◆ **EXCERPTED DATA**
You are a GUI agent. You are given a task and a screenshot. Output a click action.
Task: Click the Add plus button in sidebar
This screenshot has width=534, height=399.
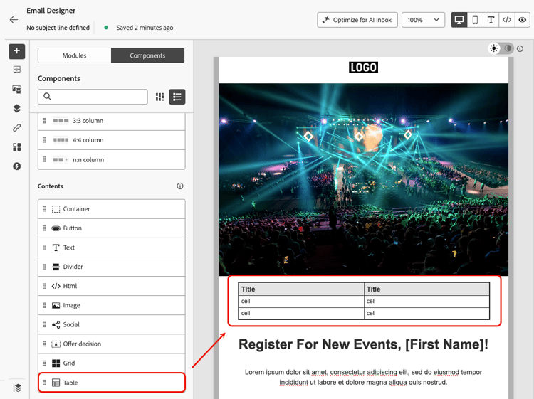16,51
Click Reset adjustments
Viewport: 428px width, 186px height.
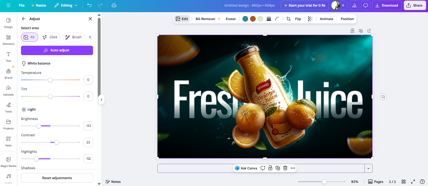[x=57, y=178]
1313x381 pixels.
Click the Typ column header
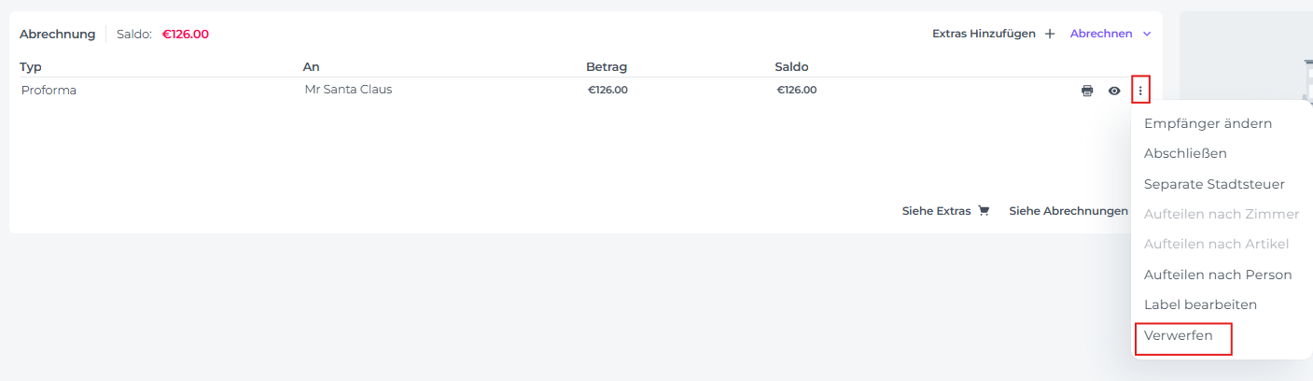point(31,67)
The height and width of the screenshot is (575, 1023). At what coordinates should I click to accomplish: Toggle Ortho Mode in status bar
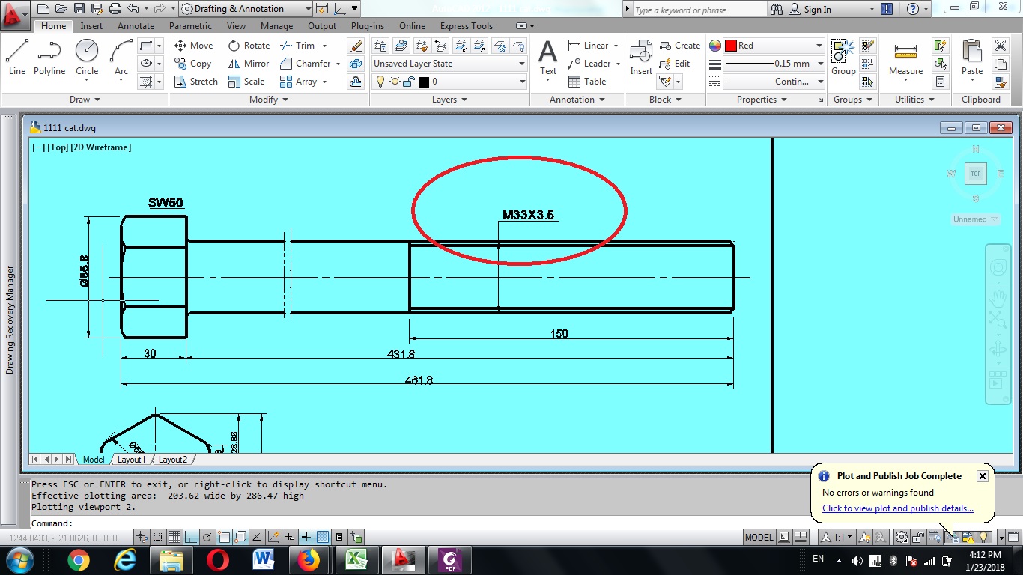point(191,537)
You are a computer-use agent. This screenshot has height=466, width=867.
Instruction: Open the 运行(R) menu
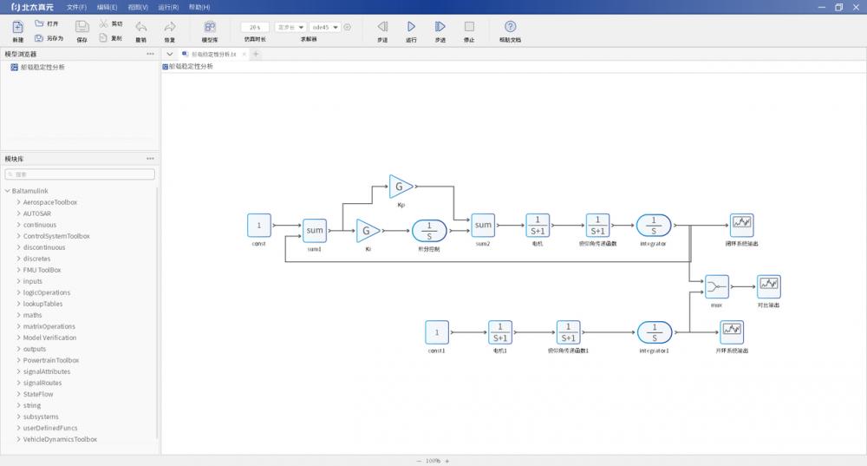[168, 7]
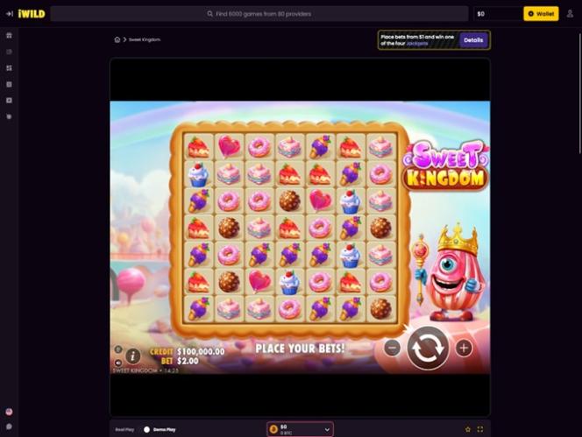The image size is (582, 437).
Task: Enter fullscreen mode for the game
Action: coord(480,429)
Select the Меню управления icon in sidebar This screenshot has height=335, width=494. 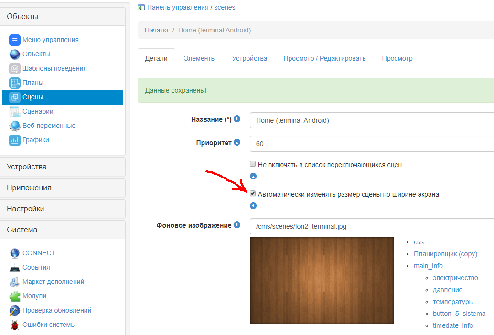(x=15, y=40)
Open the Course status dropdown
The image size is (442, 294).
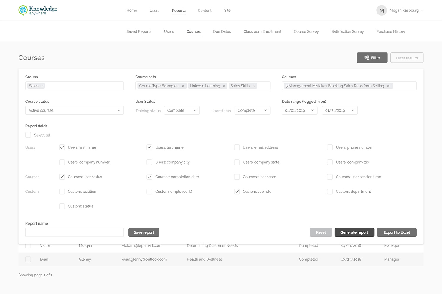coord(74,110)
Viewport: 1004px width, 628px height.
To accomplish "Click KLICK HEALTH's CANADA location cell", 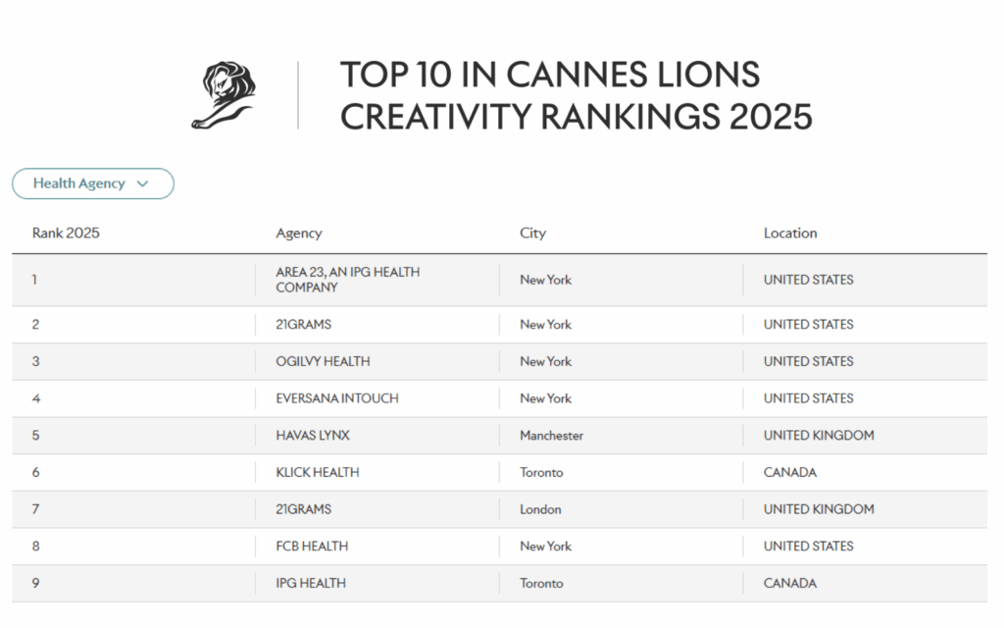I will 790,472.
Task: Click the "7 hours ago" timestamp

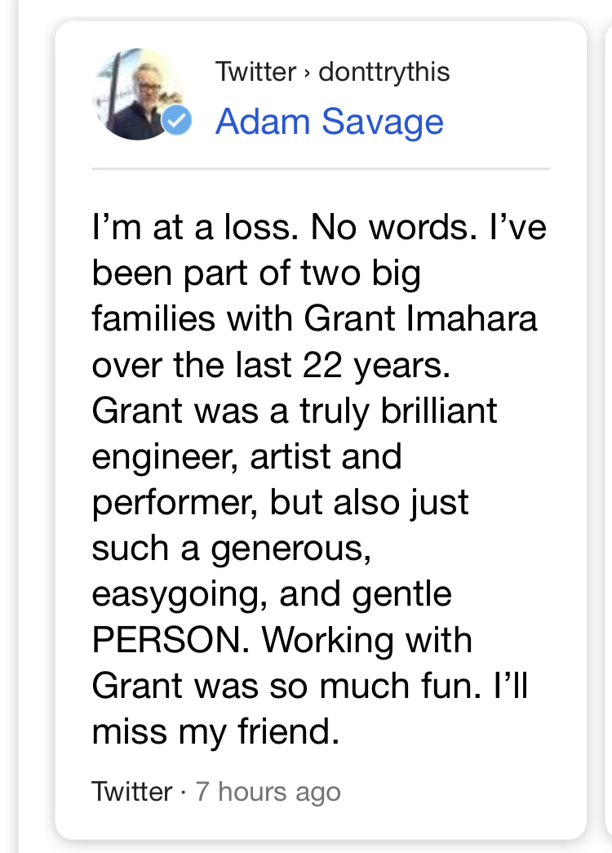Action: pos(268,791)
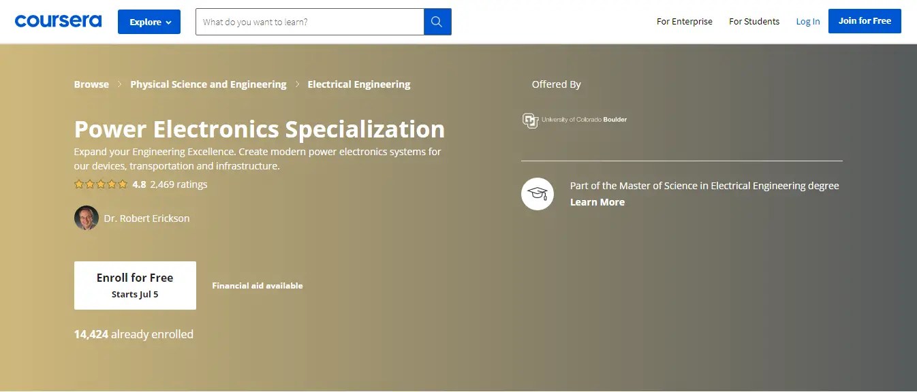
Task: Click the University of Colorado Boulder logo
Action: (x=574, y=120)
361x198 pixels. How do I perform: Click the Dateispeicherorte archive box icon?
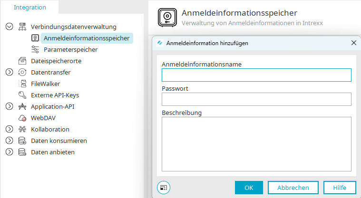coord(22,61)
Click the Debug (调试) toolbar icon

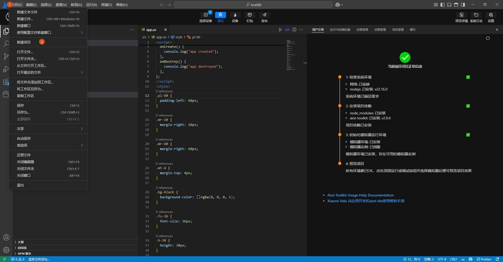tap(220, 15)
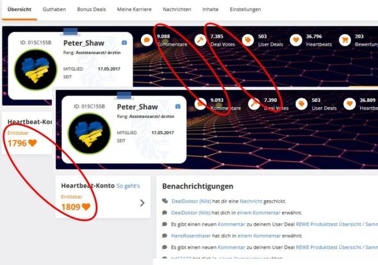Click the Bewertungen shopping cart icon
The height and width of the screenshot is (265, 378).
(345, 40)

◆ **OBJECTIVE**
Set out the entries as a numbered list, from the first line up to and including the line that contains "point(31,67)", with blank lines and the pictures omitted.

◆ **SOLUTION TO THIS EXERCISE**
1. You are a GUI agent. You are given a task and a screenshot. Output a click action.
2. Task: Click the Add plus button in sidebar
3. This screenshot has width=534, height=399.
4. 16,51
5. Click Reset adjustments
6. Viewport: 428px width, 186px height.
7. [x=57, y=178]
8. 1313x381 pixels.
9. Click the Typ column header
10. point(31,67)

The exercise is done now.